**Stored items:**
—————

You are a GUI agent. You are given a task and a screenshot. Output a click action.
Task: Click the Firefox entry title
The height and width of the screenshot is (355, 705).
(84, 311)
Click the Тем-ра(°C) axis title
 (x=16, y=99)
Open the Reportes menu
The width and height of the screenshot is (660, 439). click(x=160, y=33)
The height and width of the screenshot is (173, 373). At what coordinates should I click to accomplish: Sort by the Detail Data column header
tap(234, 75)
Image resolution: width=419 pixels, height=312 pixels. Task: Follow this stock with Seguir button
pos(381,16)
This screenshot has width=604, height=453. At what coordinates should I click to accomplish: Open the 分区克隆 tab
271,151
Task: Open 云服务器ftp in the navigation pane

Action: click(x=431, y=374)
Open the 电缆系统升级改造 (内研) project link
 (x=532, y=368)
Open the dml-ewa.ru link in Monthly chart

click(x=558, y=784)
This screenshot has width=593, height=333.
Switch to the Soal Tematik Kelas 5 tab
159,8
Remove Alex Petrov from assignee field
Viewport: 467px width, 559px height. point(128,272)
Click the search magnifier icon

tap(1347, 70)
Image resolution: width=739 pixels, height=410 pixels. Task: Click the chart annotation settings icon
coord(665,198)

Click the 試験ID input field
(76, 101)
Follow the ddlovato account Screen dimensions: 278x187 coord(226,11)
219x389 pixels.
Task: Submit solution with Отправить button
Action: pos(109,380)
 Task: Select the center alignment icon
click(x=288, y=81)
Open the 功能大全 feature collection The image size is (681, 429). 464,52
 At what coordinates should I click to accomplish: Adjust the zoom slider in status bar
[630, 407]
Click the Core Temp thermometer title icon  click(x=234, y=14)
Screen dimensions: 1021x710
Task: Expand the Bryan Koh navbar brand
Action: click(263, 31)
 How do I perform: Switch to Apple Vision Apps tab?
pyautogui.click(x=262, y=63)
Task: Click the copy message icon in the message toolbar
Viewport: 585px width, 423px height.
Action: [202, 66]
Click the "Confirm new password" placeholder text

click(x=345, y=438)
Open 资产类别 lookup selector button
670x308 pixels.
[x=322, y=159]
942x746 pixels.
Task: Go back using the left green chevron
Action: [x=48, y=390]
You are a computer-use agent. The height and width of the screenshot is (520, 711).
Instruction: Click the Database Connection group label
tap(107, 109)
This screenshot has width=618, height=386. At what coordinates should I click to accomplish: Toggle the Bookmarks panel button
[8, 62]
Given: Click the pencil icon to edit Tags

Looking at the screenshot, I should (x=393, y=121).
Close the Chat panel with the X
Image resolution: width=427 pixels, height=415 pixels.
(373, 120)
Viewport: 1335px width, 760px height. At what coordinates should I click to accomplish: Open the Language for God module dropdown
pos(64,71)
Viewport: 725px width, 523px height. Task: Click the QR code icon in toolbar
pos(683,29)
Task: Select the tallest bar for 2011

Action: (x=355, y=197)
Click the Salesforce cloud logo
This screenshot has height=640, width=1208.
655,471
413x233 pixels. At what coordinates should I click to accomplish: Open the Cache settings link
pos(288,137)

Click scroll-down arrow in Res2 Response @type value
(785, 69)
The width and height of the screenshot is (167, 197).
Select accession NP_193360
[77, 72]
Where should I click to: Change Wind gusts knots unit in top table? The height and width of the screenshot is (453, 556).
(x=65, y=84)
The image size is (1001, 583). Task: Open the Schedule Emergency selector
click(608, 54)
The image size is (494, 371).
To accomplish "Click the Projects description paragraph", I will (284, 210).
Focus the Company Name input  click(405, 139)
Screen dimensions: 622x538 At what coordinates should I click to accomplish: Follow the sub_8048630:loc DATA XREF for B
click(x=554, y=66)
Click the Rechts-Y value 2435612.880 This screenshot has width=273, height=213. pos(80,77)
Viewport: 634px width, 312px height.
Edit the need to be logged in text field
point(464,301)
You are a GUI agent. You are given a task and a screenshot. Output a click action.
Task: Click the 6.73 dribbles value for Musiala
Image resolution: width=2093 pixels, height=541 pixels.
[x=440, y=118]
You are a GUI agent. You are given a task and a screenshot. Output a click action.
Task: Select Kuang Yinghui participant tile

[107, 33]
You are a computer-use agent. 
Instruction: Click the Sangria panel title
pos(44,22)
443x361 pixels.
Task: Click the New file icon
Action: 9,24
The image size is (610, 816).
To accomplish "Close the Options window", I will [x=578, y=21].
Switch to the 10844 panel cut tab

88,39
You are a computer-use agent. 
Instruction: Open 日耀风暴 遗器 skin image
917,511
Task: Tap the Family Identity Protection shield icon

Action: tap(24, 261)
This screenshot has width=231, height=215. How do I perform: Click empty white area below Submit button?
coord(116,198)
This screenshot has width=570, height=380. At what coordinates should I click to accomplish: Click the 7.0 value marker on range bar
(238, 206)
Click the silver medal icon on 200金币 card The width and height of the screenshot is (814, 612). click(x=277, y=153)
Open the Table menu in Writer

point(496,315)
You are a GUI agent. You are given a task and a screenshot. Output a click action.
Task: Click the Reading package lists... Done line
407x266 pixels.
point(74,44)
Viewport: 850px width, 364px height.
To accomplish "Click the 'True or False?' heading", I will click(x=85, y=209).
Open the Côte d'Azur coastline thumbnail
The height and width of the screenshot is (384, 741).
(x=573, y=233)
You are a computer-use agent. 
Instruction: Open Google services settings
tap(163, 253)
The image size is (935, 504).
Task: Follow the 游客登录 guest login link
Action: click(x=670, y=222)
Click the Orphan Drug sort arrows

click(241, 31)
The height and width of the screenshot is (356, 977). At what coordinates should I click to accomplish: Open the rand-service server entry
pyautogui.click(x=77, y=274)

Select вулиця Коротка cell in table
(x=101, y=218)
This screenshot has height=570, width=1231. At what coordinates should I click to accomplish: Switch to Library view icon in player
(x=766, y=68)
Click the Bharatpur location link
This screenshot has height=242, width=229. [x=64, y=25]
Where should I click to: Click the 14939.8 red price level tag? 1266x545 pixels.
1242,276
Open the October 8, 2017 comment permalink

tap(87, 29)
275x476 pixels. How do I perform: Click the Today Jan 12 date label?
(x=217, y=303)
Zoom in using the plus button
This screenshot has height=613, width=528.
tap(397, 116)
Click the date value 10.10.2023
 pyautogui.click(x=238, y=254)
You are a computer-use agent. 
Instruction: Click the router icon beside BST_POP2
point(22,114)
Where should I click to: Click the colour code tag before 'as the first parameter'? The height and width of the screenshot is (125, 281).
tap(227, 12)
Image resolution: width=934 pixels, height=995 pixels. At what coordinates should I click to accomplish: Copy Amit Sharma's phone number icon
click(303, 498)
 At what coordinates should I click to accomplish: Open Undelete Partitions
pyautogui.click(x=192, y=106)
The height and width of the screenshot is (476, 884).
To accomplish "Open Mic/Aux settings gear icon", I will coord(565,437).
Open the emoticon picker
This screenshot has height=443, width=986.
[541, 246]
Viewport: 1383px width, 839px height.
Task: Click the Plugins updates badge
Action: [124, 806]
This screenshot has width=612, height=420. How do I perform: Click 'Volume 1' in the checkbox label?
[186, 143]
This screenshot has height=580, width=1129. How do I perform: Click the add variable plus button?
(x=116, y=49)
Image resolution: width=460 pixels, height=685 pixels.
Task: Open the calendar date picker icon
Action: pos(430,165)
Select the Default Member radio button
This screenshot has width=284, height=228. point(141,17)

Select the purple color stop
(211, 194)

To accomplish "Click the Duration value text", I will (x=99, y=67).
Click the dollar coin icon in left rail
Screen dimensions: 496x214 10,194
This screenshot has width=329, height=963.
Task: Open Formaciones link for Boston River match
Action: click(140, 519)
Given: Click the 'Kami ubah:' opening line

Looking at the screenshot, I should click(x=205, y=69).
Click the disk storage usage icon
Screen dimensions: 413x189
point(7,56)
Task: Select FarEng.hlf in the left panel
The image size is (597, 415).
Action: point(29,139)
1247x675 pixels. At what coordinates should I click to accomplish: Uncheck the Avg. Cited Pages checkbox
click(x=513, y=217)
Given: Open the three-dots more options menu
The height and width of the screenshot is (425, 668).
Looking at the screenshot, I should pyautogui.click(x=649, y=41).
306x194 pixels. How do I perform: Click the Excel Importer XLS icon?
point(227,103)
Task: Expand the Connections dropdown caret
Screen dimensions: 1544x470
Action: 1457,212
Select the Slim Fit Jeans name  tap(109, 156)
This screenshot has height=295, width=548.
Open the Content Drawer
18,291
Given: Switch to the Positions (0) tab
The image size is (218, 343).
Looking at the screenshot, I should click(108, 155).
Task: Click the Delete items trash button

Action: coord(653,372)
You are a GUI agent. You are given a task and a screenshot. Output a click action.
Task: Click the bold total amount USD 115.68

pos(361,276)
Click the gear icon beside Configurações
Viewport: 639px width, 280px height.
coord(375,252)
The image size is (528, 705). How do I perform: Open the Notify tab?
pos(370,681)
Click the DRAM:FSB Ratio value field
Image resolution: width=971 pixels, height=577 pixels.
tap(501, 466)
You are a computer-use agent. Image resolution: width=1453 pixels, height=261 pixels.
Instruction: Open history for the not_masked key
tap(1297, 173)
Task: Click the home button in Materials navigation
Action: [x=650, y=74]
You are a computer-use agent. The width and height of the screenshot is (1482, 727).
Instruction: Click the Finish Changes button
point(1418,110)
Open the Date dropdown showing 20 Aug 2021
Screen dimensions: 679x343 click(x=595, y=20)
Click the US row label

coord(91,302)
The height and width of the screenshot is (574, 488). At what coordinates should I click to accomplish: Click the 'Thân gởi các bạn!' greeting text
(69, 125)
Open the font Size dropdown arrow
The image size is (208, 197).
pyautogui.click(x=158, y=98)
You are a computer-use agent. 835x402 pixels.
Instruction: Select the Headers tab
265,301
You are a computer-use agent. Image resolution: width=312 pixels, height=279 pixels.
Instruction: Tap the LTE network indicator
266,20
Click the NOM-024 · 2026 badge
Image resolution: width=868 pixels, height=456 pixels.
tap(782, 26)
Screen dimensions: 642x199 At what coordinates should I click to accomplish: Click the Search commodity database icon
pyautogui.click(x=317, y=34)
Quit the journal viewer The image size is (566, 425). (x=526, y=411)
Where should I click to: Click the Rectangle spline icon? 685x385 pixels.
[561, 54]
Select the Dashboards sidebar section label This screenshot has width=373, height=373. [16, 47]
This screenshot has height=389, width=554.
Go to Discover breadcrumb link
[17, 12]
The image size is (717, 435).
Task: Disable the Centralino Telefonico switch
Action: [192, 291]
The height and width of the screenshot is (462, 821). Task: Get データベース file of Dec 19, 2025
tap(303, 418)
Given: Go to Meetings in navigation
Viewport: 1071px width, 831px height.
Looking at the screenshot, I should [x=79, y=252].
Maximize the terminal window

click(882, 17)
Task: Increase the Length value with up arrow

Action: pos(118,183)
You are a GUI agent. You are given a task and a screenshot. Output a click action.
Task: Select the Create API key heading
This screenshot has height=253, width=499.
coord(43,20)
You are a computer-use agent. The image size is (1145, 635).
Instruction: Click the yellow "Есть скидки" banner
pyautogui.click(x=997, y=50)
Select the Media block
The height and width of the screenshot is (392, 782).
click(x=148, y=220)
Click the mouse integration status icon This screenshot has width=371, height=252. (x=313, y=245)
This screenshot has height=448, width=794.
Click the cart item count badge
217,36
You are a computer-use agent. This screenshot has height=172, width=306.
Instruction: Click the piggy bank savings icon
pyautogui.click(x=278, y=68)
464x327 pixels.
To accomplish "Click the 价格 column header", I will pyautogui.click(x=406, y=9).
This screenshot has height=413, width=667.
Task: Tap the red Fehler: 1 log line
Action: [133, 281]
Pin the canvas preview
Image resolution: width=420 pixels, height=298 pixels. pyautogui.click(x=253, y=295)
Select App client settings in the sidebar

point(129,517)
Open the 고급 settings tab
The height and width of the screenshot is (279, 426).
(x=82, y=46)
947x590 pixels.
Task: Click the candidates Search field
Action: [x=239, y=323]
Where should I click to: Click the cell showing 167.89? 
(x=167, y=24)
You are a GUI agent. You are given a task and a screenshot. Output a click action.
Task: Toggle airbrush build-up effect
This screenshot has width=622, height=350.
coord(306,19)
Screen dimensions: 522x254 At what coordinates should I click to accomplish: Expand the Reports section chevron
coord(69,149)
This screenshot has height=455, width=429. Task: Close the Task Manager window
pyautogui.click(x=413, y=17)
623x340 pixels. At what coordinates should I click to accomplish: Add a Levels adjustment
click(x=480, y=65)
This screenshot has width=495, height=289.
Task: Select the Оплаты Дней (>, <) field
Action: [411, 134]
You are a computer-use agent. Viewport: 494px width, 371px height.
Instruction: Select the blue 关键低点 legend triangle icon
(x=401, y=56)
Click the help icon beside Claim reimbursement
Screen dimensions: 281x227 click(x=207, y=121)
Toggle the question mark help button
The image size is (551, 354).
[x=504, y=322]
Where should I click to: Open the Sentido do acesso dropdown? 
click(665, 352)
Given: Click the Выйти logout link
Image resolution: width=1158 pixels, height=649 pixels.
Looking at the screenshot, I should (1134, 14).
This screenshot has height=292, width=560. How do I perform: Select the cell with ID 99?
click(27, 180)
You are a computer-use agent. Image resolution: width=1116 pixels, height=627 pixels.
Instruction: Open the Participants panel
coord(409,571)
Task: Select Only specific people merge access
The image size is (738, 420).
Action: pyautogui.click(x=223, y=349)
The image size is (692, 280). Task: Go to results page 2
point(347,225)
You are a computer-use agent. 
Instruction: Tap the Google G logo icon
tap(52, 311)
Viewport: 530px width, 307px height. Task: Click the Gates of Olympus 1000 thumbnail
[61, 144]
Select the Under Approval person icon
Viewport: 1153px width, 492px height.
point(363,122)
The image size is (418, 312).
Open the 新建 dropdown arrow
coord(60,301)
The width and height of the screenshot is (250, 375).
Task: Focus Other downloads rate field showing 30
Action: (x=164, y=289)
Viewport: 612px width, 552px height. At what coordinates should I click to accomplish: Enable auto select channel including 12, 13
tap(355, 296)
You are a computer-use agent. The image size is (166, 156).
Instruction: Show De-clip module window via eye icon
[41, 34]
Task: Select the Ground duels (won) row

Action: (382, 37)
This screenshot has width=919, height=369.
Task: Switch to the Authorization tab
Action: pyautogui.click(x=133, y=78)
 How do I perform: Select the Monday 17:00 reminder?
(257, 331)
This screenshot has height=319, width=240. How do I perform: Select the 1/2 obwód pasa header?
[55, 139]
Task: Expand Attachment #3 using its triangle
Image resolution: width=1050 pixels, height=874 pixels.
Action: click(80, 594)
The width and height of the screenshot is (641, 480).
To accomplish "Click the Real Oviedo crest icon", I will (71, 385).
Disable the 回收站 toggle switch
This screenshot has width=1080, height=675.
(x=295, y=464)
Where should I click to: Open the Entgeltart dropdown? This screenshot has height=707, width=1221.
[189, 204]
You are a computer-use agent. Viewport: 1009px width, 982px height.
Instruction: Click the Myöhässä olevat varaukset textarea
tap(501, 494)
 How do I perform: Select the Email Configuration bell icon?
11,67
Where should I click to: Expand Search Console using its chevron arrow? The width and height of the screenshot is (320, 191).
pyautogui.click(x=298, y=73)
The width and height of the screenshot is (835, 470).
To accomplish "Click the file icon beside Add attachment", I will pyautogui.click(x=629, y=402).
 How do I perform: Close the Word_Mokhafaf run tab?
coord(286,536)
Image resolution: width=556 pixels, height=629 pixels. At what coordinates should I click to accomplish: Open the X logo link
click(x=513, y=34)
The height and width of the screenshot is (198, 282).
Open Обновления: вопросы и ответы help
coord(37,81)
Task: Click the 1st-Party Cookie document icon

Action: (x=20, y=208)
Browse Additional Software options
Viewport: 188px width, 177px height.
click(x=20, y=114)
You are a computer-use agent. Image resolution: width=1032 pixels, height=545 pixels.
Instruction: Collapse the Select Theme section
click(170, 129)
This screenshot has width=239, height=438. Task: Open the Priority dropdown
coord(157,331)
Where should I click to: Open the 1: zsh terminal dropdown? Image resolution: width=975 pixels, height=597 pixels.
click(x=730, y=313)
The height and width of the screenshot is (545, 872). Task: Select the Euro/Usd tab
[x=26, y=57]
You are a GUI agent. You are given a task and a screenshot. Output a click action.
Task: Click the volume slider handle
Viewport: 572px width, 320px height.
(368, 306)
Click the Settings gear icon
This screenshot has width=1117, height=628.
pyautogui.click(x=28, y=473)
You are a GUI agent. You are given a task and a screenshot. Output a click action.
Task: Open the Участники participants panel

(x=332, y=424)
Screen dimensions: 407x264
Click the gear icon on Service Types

—————

The stretch of entries above that starts with the line containing "Task: Select the tallest bar for 2011" and goes on through the line containing "Viewport: 634px width, 312px height." is to be transcribed exactly, and no other line is to be transcribed.

Task: Select the tallest bar for 2011

Action: (x=355, y=197)
Click the Salesforce cloud logo
This screenshot has height=640, width=1208.
655,471
413x233 pixels. At what coordinates should I click to accomplish: Open the Cache settings link
pos(288,137)

Click scroll-down arrow in Res2 Response @type value
(785, 69)
The width and height of the screenshot is (167, 197).
Select accession NP_193360
[77, 72]
Where should I click to: Change Wind gusts knots unit in top table? The height and width of the screenshot is (453, 556).
(x=65, y=84)
The image size is (1001, 583). Task: Open the Schedule Emergency selector
click(608, 54)
The image size is (494, 371).
To accomplish "Click the Projects description paragraph", I will (284, 210).
Focus the Company Name input  click(405, 139)
Screen dimensions: 622x538 At what coordinates should I click to accomplish: Follow the sub_8048630:loc DATA XREF for B
click(x=554, y=66)
Click the Rechts-Y value 2435612.880 This screenshot has width=273, height=213. pos(80,77)
Viewport: 634px width, 312px height.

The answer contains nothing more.